毎年茶畑が生き生きとする季節は奇しくもGW前後で、気持ちも弾んで出かけたりお客さんがきたりの忙しい中、合間を縫って一人で茶摘みをしていました。その後台所で製茶で、これもまた時間のわりにほんの少しの出来上がり。なので亀成園には立派な茶畑がある割に収穫はいつも少しで、大事に大事に飲んでおりました。機械で一気に茶刈りをして、茶工場に製茶してもらえば悠に年間の茶葉も賄えそうなのに、販路もありそうなものなのに、手摘み・手もみを続けているのは、ただただ私がちまちまとした手摘み・手もみの作業が好きだからというだけです。春から夏にかけての風の気持ちよい季節に、茶畑で機械の音なしに静かに茶葉を摘んで摘んで、ゆっくり茶作りの香りを楽しむが好きだからです。摘み切れない茶葉がもったいないなと思うもの、そのうちもう少したくさん摘んで、沢山製茶しようと何年も願っておりました。飯高・飯南のきちんと作られたお茶を買うのも楽しいし、プロの味と自分の味とどちらも喜んで飲んできましたし、これからもそのつもりです。自分の茶畑は剪定と草刈り以外は機械なし、薬も肥料もなしで生き物集まる場所にしておきたいし、お茶の出来は毎年違っていい。そのうえで時々自分では作れないような上等な緑茶を買うのはいい気分です。お茶との付き合いは一生もの。いろいろな茶畑があっていいのです。
今年はゲストハウス亀成園が開業して、茶畑に居て茶葉と向き合う時間はもっとないかなと懸念していたら、まさかのCOVID-19騒動でした。私も仕事にならず、子供たちも休校で時間が空いたことで、娘たちを一緒に茶摘みをすることができました。天気がよくて時間の空いた二日間を使って、茶かごがいっぱいになるまで、ぷちぷちぷちぷちと摘んでいく平和な時間が過ごせたことは忘れません。摘み立ての茶葉は毎年天ぷらでも頂きますが、特別な香りがします。
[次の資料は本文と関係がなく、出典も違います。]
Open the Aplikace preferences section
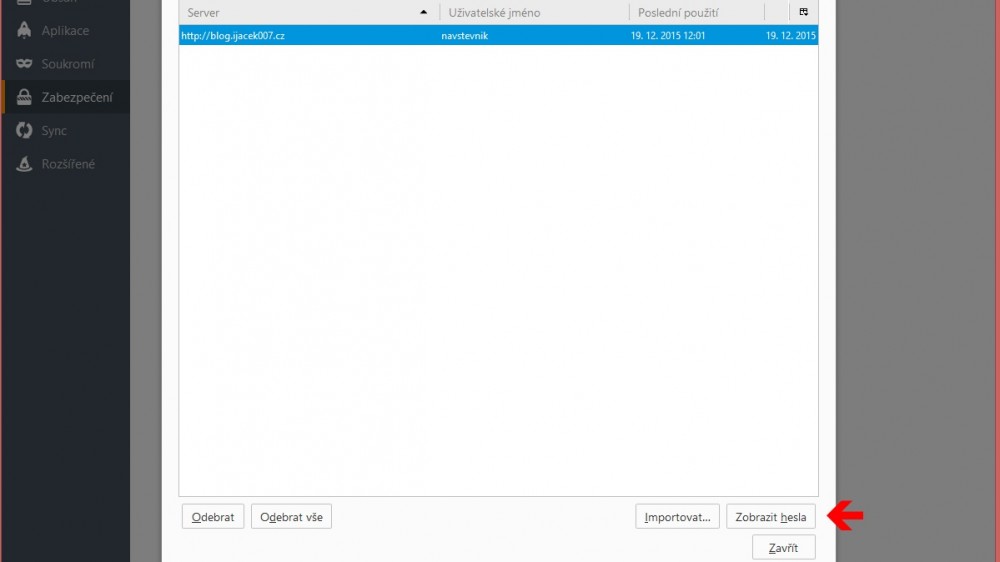Screen dimensions: 1000x562 (x=65, y=31)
摘んだ茶葉はすぐに蒸して乾かすと緑茶になりますが、一旦蒸して乾かすのはなかなか時間も手間もかかる作業です。軽く洗って広げて陰干しでもよいようですが、すっきり広い場所も見つからないので、ここ二年は釜炒りメインで製茶しています。しばらく置いておいて茶色くなってから炒ると、発酵したウーロン茶に近いお茶になります。もっと時間をかけて発酵させると紅茶にもなりますが、カビそうでなかなか難しい。独学によるお茶作りの試行錯誤なのでまだわからないことだらけなのですが、どんな野草茶よりも時間をかけて茶葉と過ごす時間は私のとっておきです。
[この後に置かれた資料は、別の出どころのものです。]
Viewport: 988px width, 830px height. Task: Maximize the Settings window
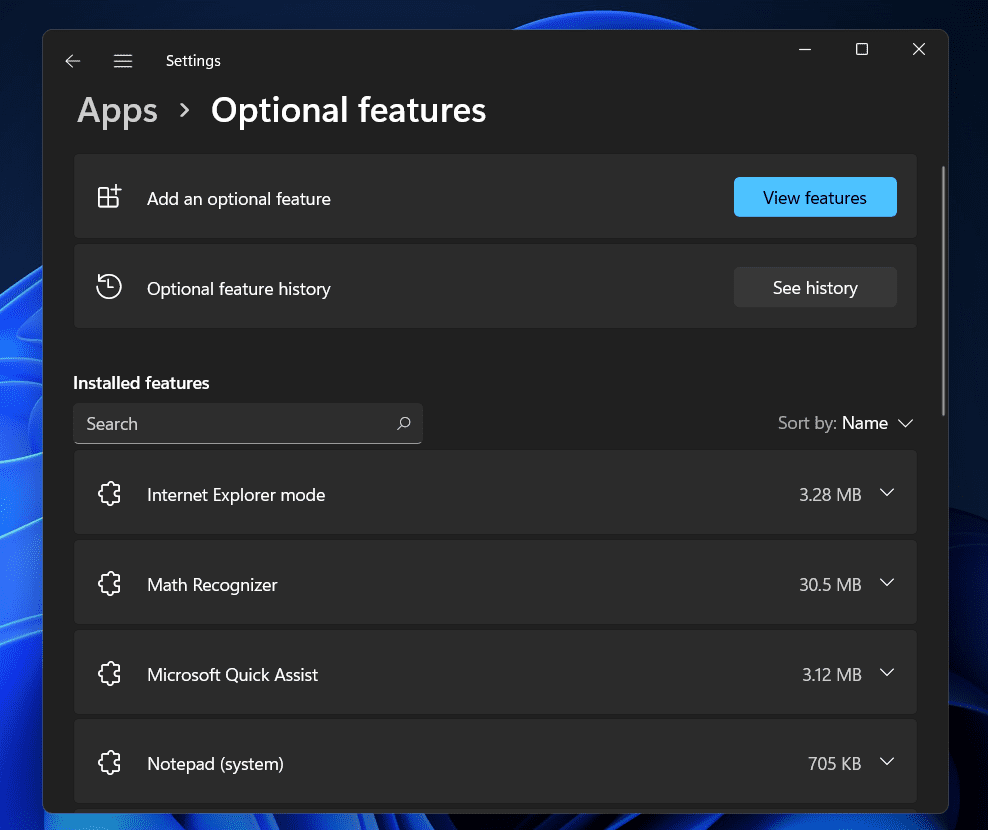point(862,49)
今年は多めに摘めたので、たくさんの茶葉を袋詰めすることができました。
お茶処の地域なのでこの季節はホームセンターで新茶用の袋がおいてあります。シリカゲルと一緒にぎゅうぎゅうに詰めた袋が10個。一袋は100グラムくらいです。茶筒に居れた分もあるので100グラム×10袋より多くできました。それも出来具合バラバラのバラエティアソートが。
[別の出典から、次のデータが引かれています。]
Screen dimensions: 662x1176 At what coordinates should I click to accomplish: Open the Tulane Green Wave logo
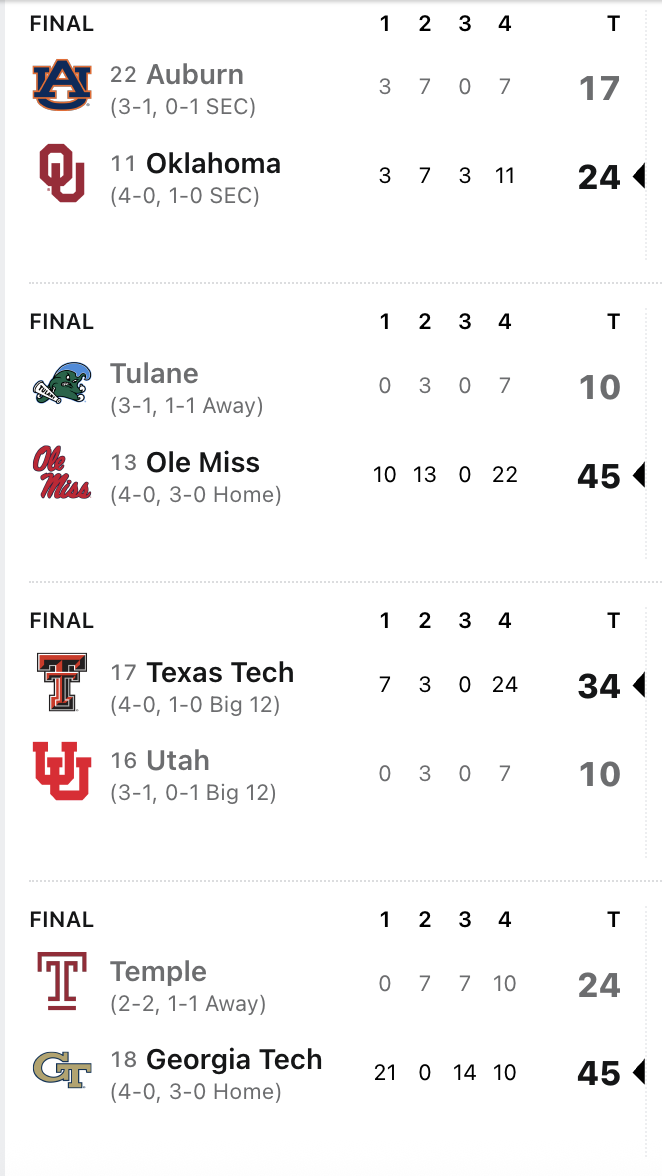(62, 385)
毎日このお茶ばかり愛飲していたら数か月ももたないような量です。けれど他の店の茶葉や野草茶、ハーブ水、ブルーソーラーウォーターなんかもとっかえひっかえ飲んでいたら、半年以上もつかもしれません。そして茶葉はまだ成長を続けています。新茶の季節に一度、6月頃の二番茶、8月の三番茶まで頑張れば、十分蓄えることもできそうです。
無理はしないけれど、やたらと手間暇かけてお茶っ葉をストックする習慣。あまりに利益がないので誰にも勧めることはできていないのですが、私には大事な時間で生涯の追及です。もし興味を持たれたら飲みに来てください。どこまでもさっぱりと渋みのないトロンとした飲み口の亀成園茶(非売品)。お茶摘みなら体験もできますので、風通しがよく生き物の多い茶畑で過ごす時間はご案内できますよ。今年も、来年も、きっとずっと。